**TASK ITEM:** Consider the listing below. Extract exactly the lines from the line containing "20 (810, 326)" to the line containing "2024年3月 (739, 929)", both included.

**DATA PROVIDED:**
━━━━━━━━━━━━━━━━━━━━━━━━━━━━━━
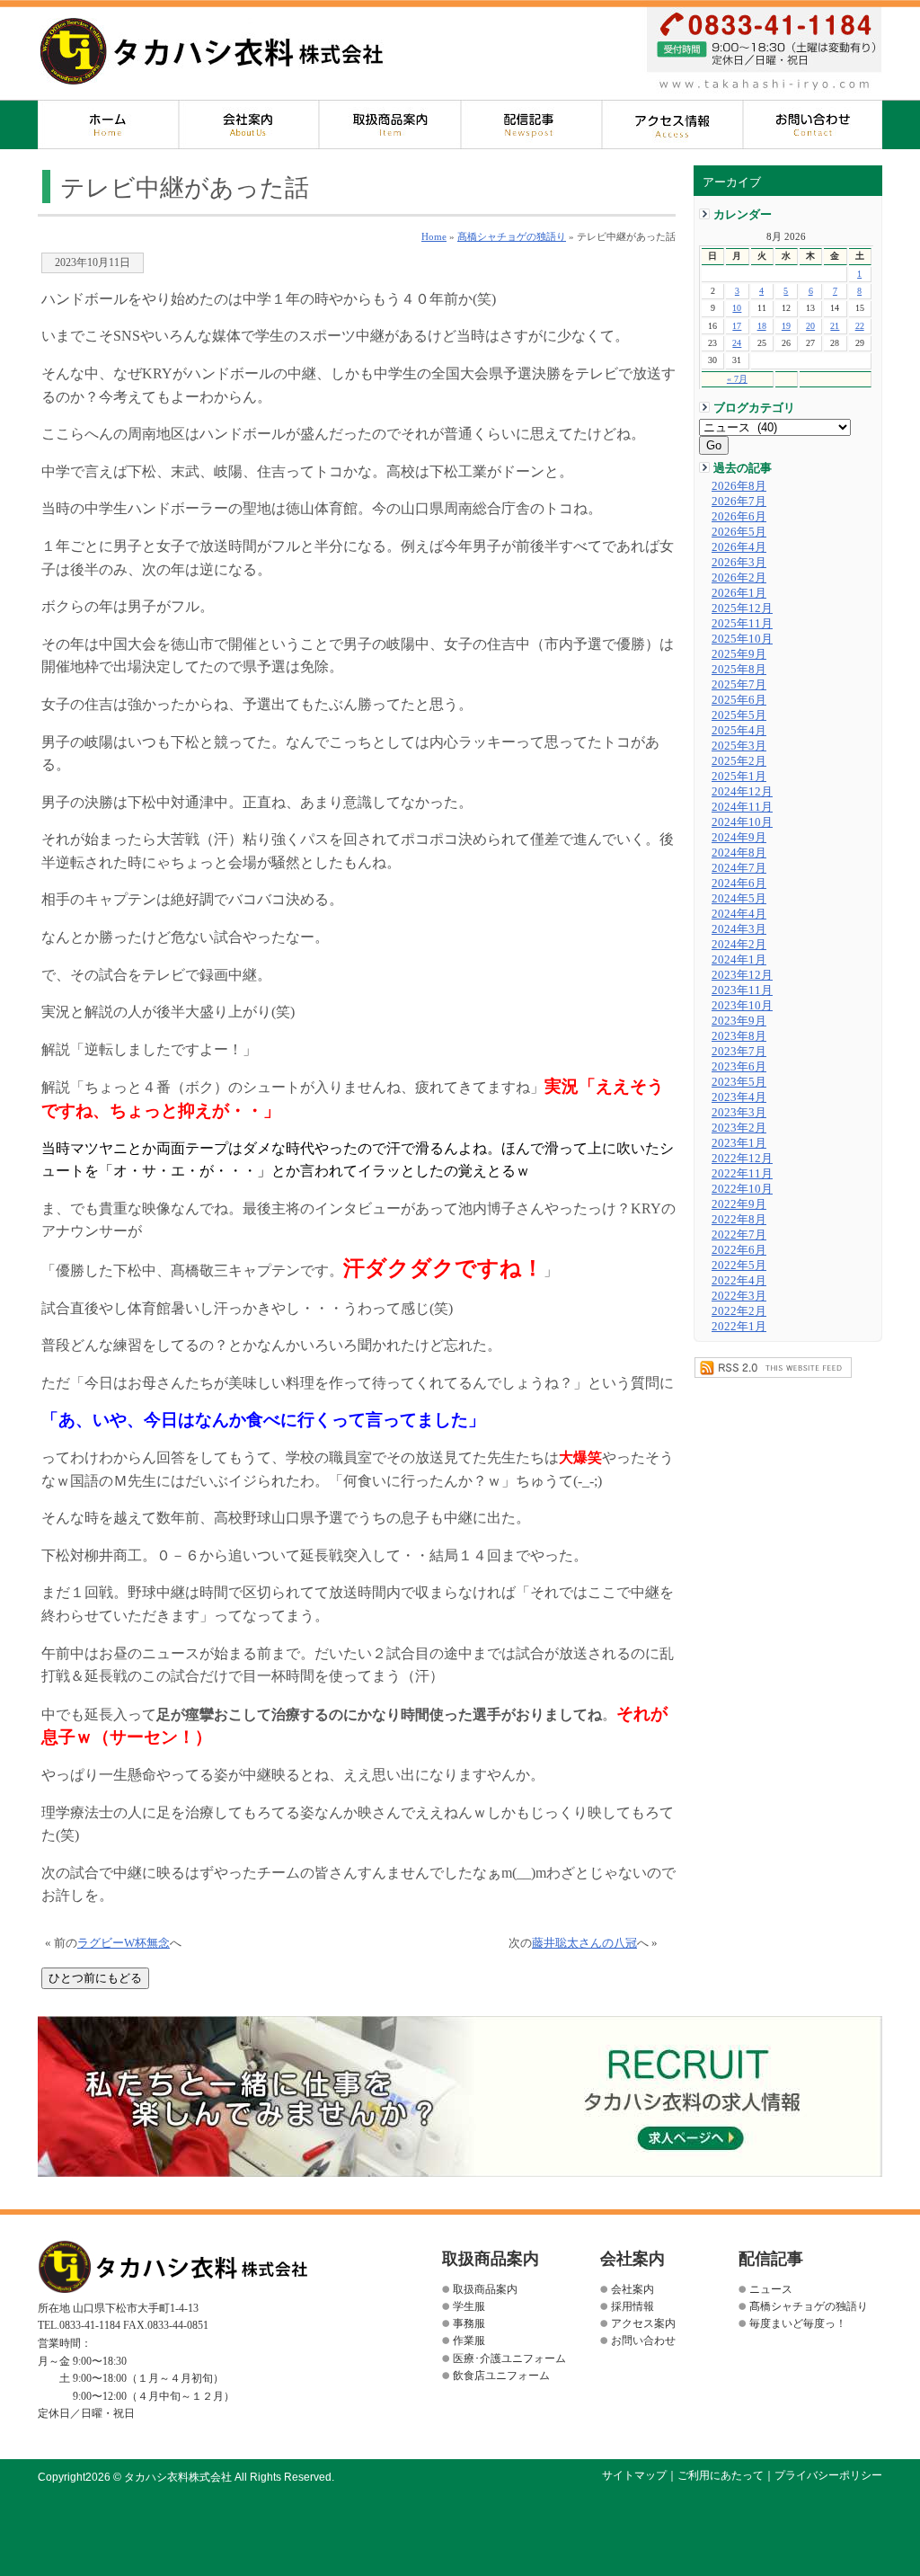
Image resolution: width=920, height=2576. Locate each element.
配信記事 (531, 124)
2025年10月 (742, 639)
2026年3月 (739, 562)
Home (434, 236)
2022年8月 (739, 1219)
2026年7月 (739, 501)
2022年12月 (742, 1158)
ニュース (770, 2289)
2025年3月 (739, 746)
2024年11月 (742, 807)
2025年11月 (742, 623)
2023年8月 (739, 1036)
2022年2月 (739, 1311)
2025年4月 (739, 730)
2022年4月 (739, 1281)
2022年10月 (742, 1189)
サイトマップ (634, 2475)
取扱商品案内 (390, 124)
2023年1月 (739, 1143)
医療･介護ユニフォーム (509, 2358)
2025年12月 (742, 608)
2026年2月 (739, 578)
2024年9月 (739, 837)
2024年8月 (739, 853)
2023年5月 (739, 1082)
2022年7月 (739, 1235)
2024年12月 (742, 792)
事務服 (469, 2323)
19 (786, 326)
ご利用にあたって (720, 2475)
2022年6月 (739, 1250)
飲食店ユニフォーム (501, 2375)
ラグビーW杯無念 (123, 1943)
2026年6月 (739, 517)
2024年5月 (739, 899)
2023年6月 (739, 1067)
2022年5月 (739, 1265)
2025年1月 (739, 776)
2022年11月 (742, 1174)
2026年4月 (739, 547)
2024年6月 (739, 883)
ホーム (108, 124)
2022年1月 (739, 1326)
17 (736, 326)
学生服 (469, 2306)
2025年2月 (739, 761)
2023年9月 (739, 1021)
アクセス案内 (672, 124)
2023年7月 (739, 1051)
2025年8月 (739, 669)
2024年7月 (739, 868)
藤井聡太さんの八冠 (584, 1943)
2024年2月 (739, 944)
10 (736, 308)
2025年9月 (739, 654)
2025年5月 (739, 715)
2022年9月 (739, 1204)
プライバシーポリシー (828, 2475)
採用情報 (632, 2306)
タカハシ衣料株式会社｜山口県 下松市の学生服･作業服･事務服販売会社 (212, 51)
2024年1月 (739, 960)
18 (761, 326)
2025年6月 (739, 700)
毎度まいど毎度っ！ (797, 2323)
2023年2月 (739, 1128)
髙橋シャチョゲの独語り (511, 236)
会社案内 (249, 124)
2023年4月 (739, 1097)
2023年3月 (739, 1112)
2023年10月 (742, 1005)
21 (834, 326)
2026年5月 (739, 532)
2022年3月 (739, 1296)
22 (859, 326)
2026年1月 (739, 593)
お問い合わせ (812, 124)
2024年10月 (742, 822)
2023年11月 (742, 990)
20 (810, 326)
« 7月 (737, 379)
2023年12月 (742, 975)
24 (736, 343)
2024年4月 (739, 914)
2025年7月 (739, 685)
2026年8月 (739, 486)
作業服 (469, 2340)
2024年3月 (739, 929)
━━━━━━━━━━━━━━━━━━━━━━━━━━━━━━
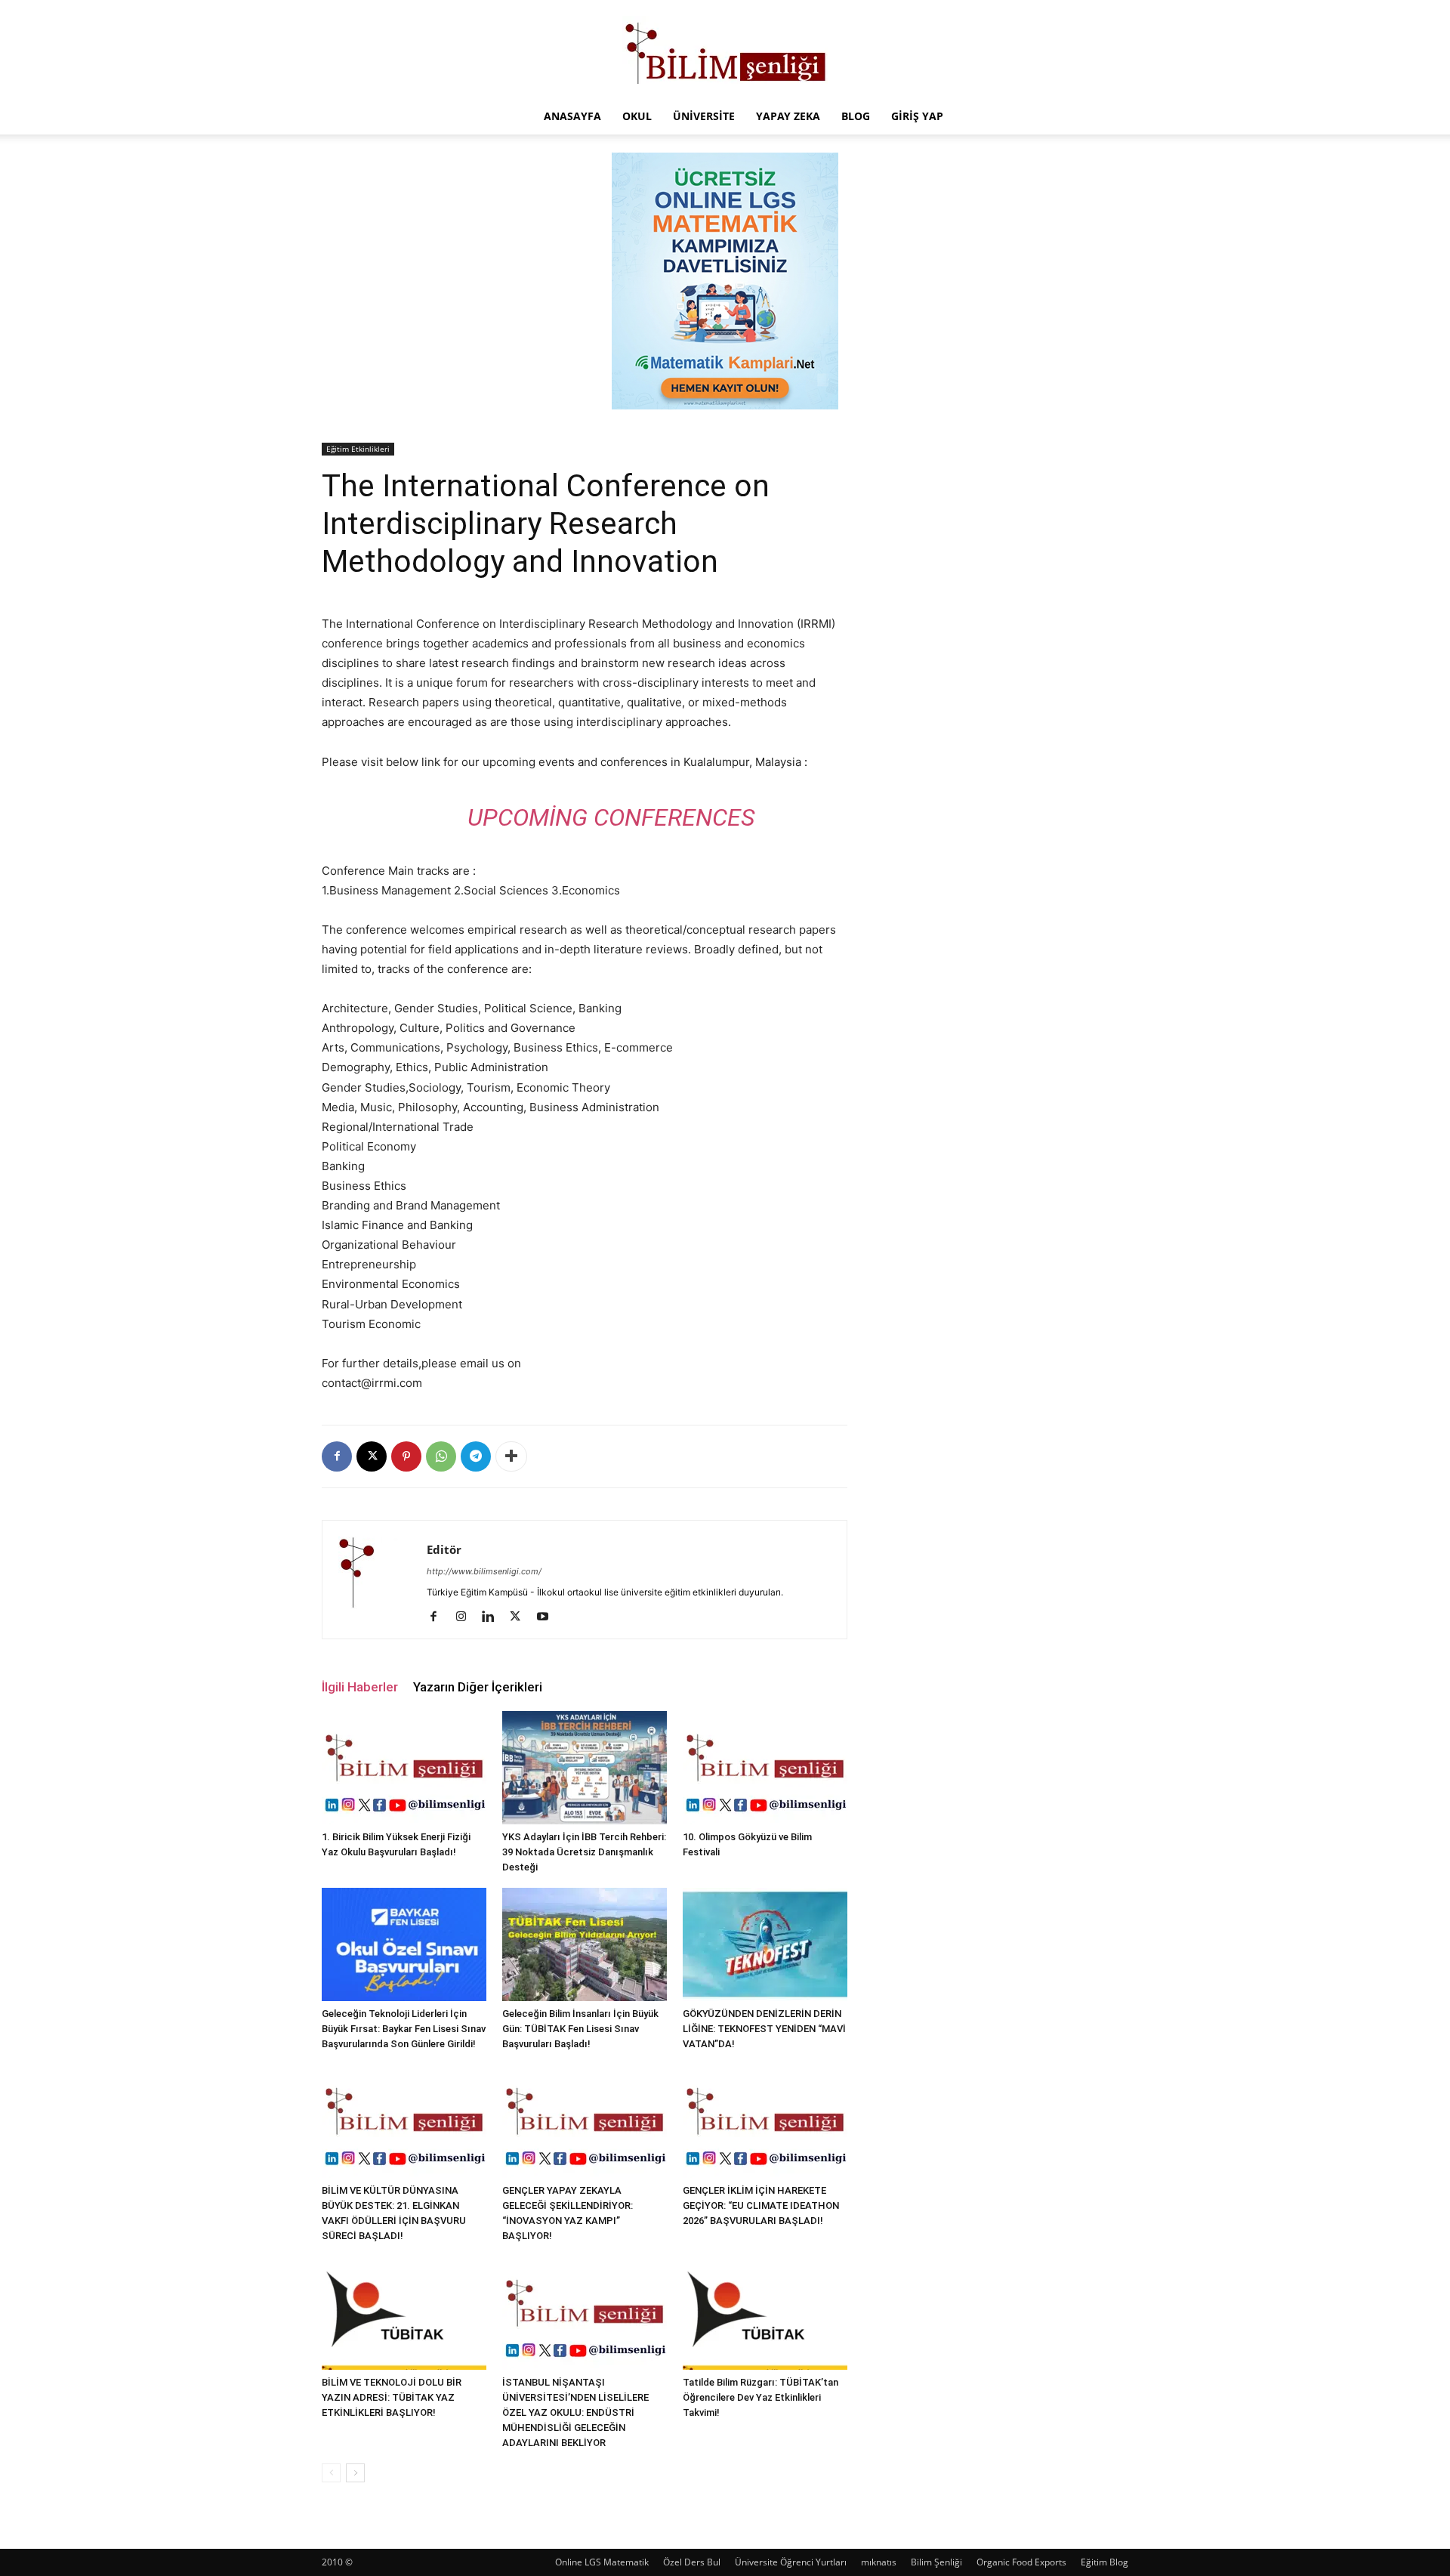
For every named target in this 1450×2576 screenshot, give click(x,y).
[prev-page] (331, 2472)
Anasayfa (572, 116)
━━━━━━━━━━━━━━━━━━━━━━━━━━━━━━
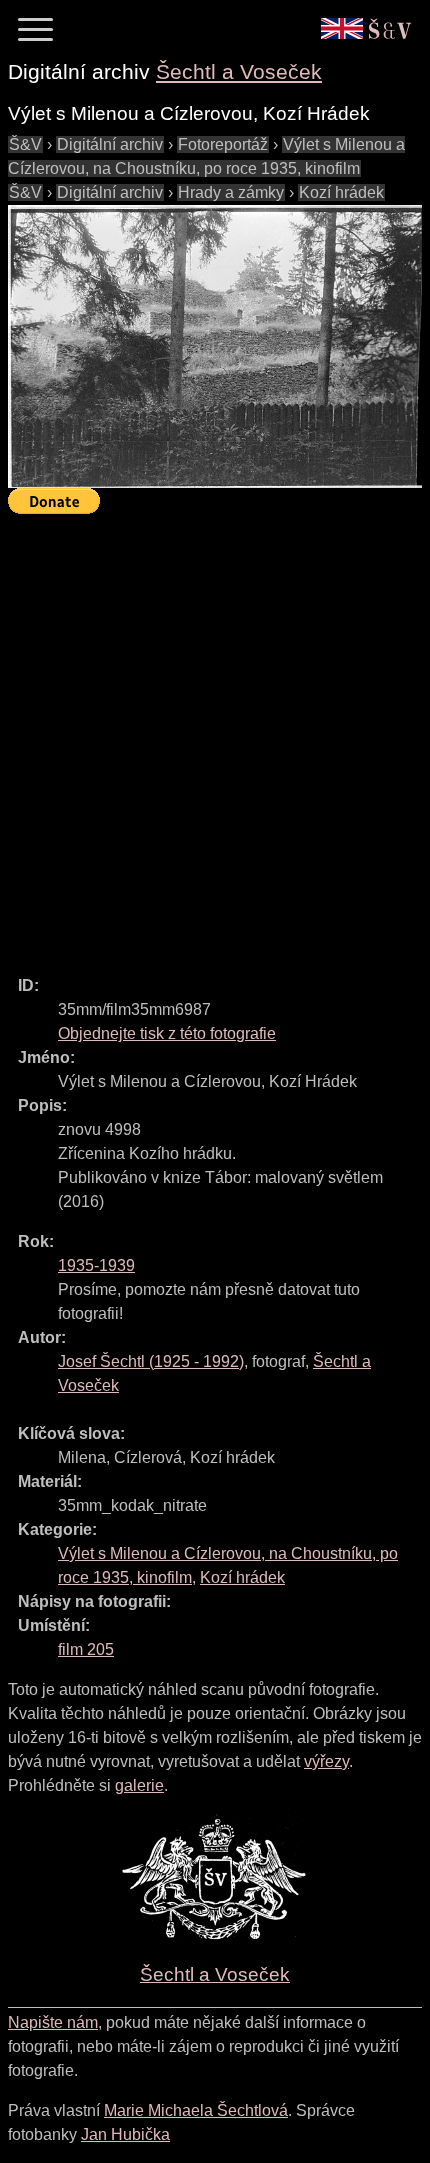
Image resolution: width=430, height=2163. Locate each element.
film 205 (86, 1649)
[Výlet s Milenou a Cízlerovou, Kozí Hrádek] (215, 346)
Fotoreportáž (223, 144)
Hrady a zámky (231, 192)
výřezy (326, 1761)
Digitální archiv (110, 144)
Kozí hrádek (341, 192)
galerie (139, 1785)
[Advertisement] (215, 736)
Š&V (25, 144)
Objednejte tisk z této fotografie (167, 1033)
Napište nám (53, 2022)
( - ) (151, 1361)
━━━━━━━━━━━━━━━━━━━━━━━━━━━━━━
**OUTPUT BELOW:**
20 (810, 326)
« 7月 (737, 379)
2023年12月 (742, 975)
24 (736, 343)
2024年4月 (739, 914)
2025年7月 (739, 685)
2026年8月 (739, 486)
作業服 (469, 2340)
2024年3月 (739, 929)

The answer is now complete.